Через густую толпу разряженных горожан, под солидные, басистые окрики кучеров, медленно съезжаются к ярмарочному бульвару, и цирку, по всем театрам и балаганам, лакированные пролетки, фаэтоны, ландо местного beau-monda. Гремит музыка. Медленно вьется песочная пыль в угасающих сумерках. Разряженная публика теснится в проходах тесового цирка, в партере «аттракционного» театра, в аллеях бульвара. Дамы, особенно купеческие жены и дочки, щеголяют туалетами, даже бриллиантами. Жуют, сидя на скамеечках вафли, конфеты, пряники, какие-то невероятные glassae и мороженое. Переливаются, путаются и рассыпаются звуки оркестров. По иному, тише и легче шуршит вечерняя публика. Ржут отрывисто благородные рысаки, выкрикивают забавные, интригующие приглашения набеленные, яркие в костюмах клоуны из балаганов, переливаются скрипки и гармошки на каруселях…. Все и всё живет приподнято весело. Все радуются без оглядки, как эпикурейцы.
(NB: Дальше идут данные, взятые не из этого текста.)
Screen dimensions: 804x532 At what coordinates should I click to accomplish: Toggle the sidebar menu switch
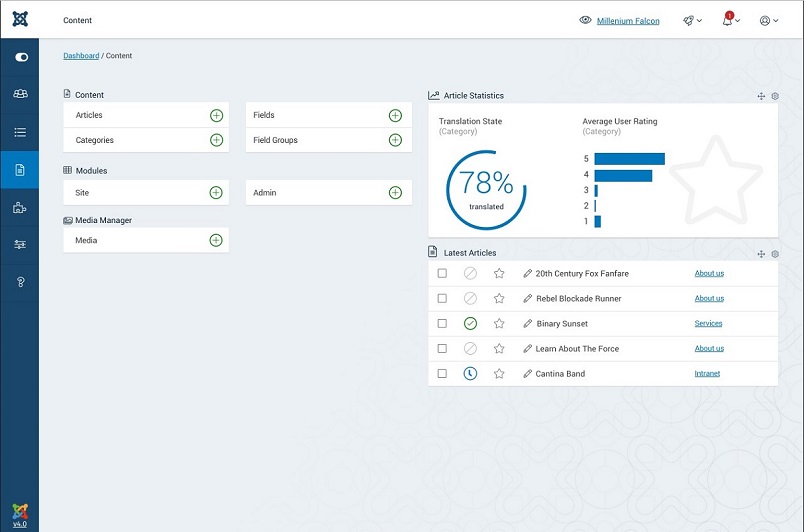(x=20, y=57)
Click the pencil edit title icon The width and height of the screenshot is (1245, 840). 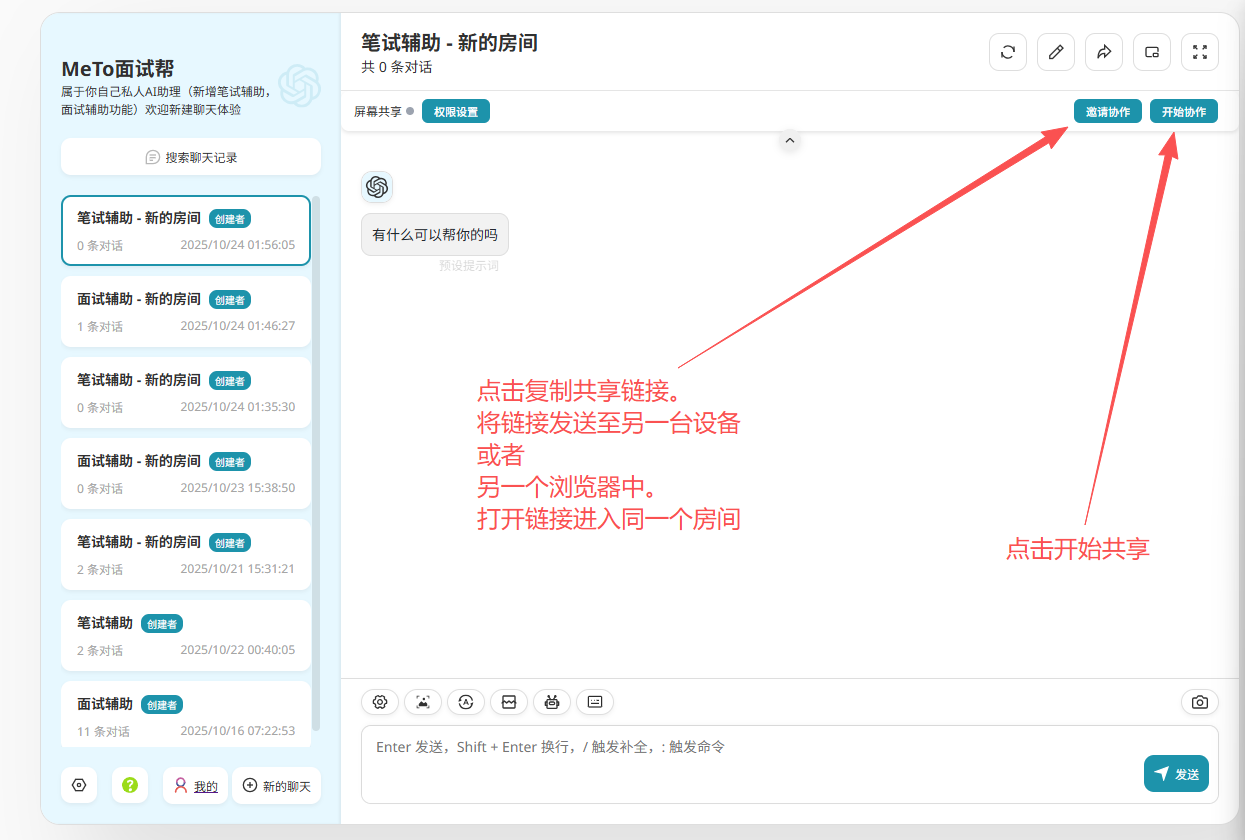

Как-то однажды, во время такой ярмарки, по просьбе мамы, отец согласился повести меня с братом в цирк. Брата интересовали животные: дрессированные кошки, собаки, лошади, а меня интересовал весь цирк, как что-то необыкновенное, притягательное, полное приятных неожиданностей. Брат бывал в цирке и рассказывал мне «волнующие» вещи: как по кругу ходят лошади, как в воздухе извиваются акробаты и т.д. Как только стало известно, что мы пойдем в цирк, мы с братом с утра были в страшном ажиотаже. Не могли ничем играть, ни чем заняться – все ждали наступления вечера. Я предвкушал восторг! Еще бы! Мне было десять лет!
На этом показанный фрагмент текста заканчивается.